I've finally done it. Code as foollws:

	public void execute(InputStream in, OutputStream out)
			throws com.sap.aii.mapping.api.StreamTransformationException {
		DefaultHandler handler = this;
		SAXParserFactory factory = SAXParserFactory.newInstance();
		try {
			SAXParser saxParser = factory.newSAXParser();
			fStreamOut = new BufferedWriter(new OutputStreamWriter(out, "UTF-8"));
			encoding = "UTF-8";
			if (map != null) {
				mappingTrace = (MappingTrace) map
						.get(StreamTransformationConstants.MAPPING_TRACE);
			}
			InputStreamReader is = new InputStreamReader(in, "UTF8");
			BufferedReader reader = new BufferedReader(is);
			StringBuffer file = new StringBuffer();
			String line = new String();
			try {
				while ((line = reader.readLine()) != null) {
					file.append(line);
				}
			} catch (IOException e) {
				e.printStackTrace();
			} finally {
				try {
					in.close();
				} catch (IOException e) {
					e.printStackTrace();
				}
			}
			Date d4 = new Date();
			file = replaceREGEX(
					"<\\?xml version=\"1\\.0\" encoding=\"UTF-8\"\\?>", "",
					file);
			char[] cArray = file.toString().toCharArray();
			Date filedat = new Date();;
			SimpleDateFormat df = new SimpleDateFormat("yyyyMMdd_HHmmss_SSS");
			String fName = df.format(filedat) + "_El_Invoice.xml";
			Writer out1 = new BufferedWriter(new OutputStreamWriter(
					new FileOutputStream(fName), "UTF8"));
			try {
				out1.write(file.toString().toCharArray());
				out1.close();
			} catch (UnsupportedEncodingException e) {
			} catch (IOException e) {
			}

			saxParser.parse(fName, handler);
			File outFile = new File(fName);
			outFile.delete();
		} catch (Throwable t) {
			if (mappingTrace != null) {
				mappingTrace.addInfo(t.toString());
			}
			t.printStackTrace();
		}
	}

problem was also in method for writing in output stream, so I've changed it:

	private void printOutPut(String sOP) {
		try {
                  //    fStreamOut.write(sOP.getBytes());
			fStreamOut.write(sOP);
		} catch (IOException e) {
			e.notify();
		}
	}

Answers (2)

Answers (2)

Former Member
0 Kudos

try getBytes() without charset.

and check the source fileencoding it could be that the signs are allready UTF-8

or try with getBytes("ISO 8859-2");

Former Member
0 Kudos

getBytes() without encoding : Character conversion error: "Malformed UTF-8 char -- is an XML encoding declaration missing?" (line number may be too low).

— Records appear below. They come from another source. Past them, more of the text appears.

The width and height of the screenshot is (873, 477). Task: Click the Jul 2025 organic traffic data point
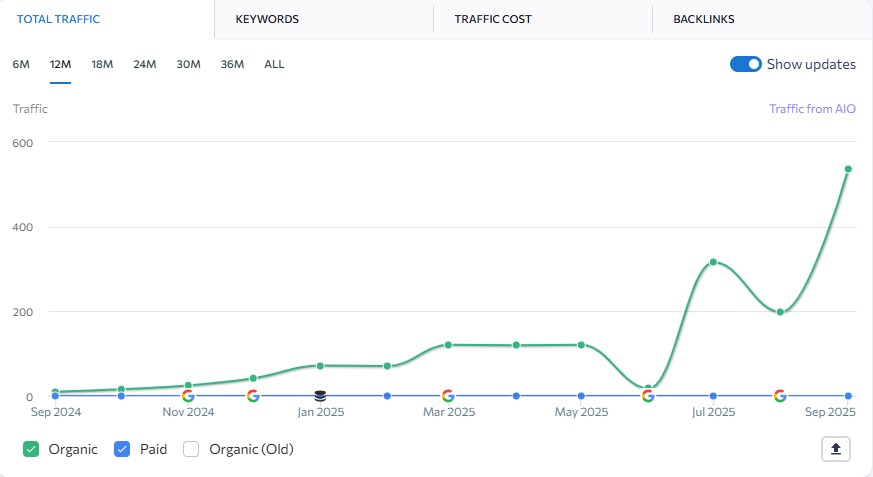tap(713, 262)
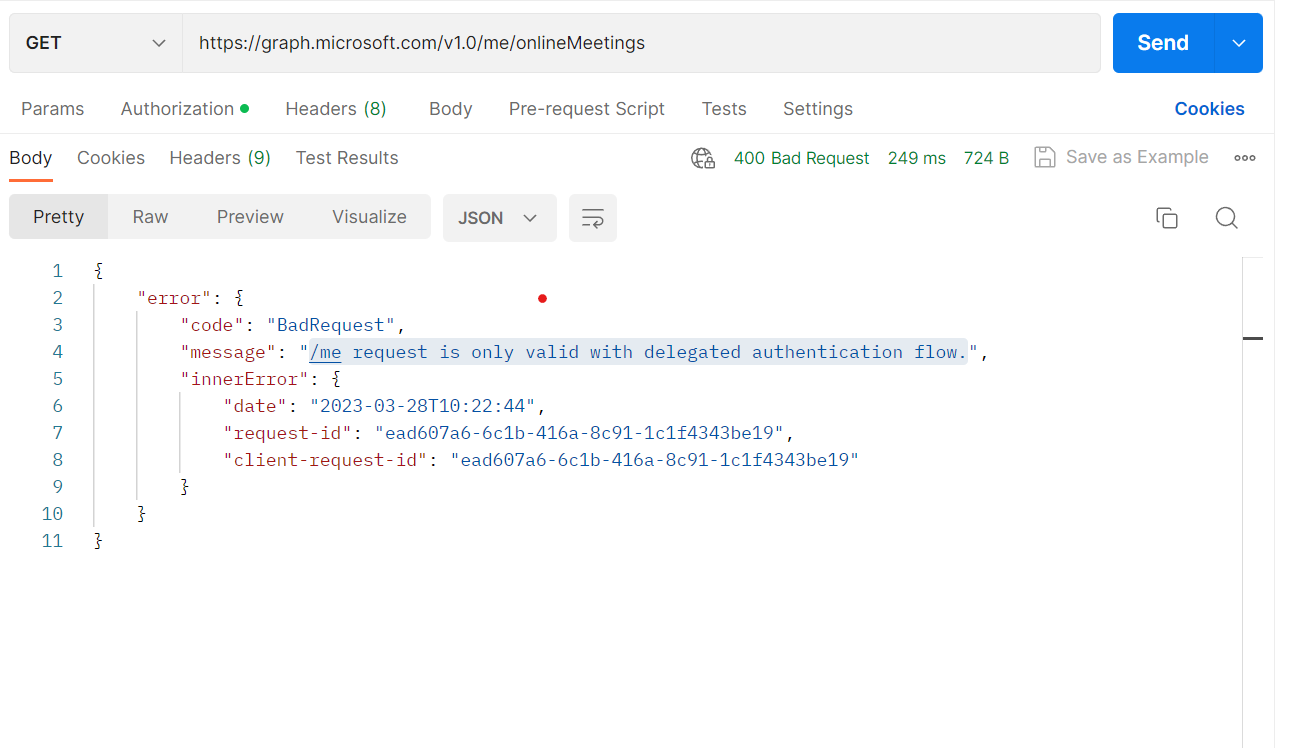Click the 400 Bad Request status

[x=801, y=157]
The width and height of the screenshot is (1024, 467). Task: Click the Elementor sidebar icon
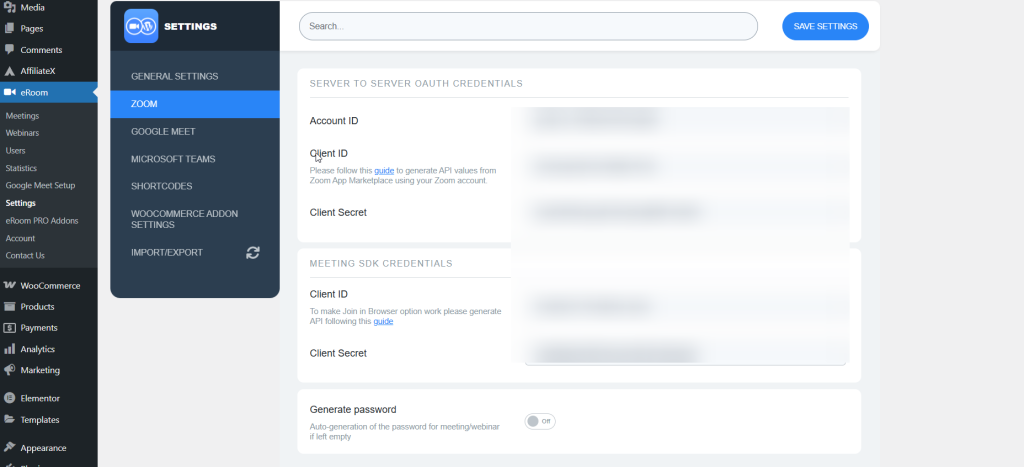(10, 398)
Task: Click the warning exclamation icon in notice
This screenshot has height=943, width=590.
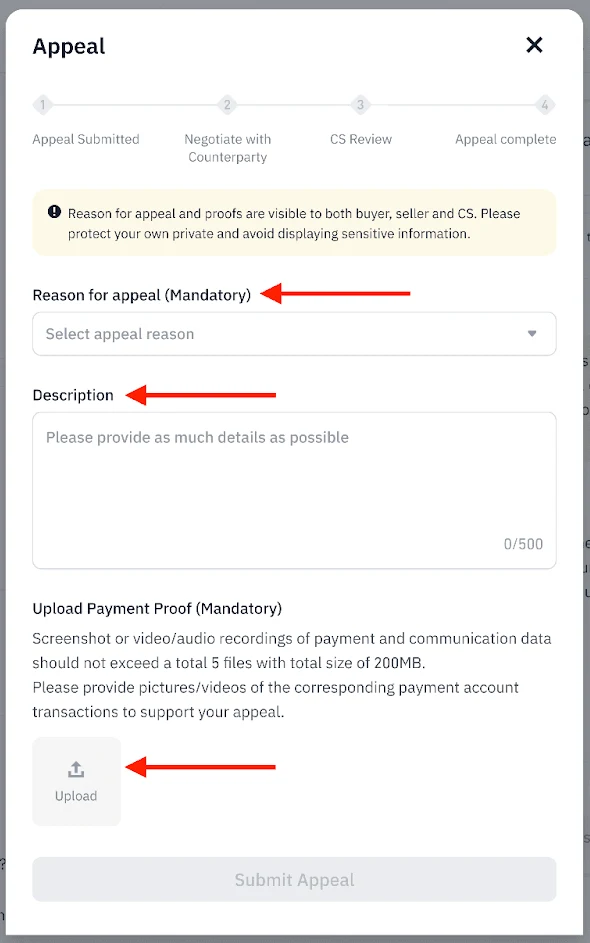Action: point(54,212)
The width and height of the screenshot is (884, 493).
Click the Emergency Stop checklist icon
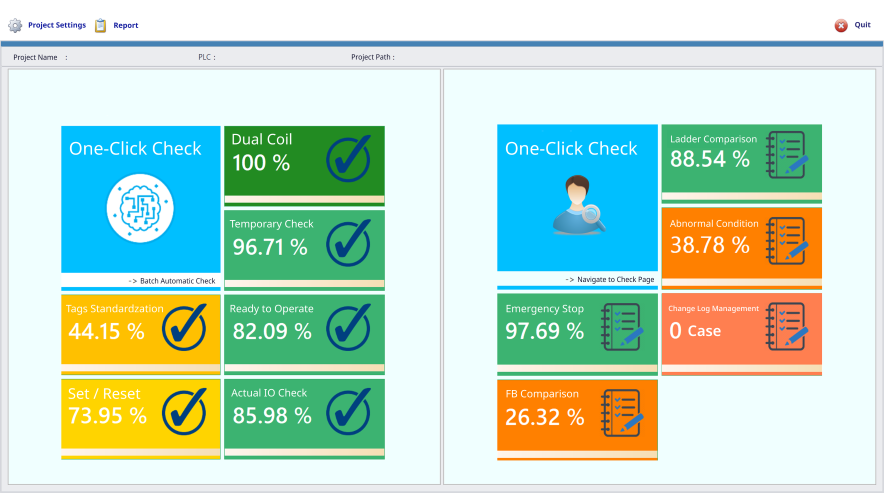[x=621, y=326]
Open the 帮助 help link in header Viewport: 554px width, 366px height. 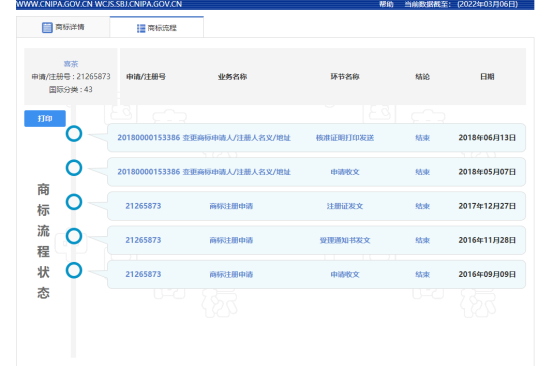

getBytes("ISO 8859-2") :java.io.UnsupportedEncodingException: ISO 8859-2

getBytes("ISO-8859-2") : Character conversion error: "Malformed UTF-8 char -- is an XML encoding declaration missing?" (line number may be too low).

doesn't work ...:-(

ravi_raman2
Active Contributor
0 Kudos

Its a result of the characters being read as CData...

Change parser to dom......

Regards

Ravi Raman

Former Member
0 Kudos

I would rather not change SAX to DOM because of performance. Is there any other way?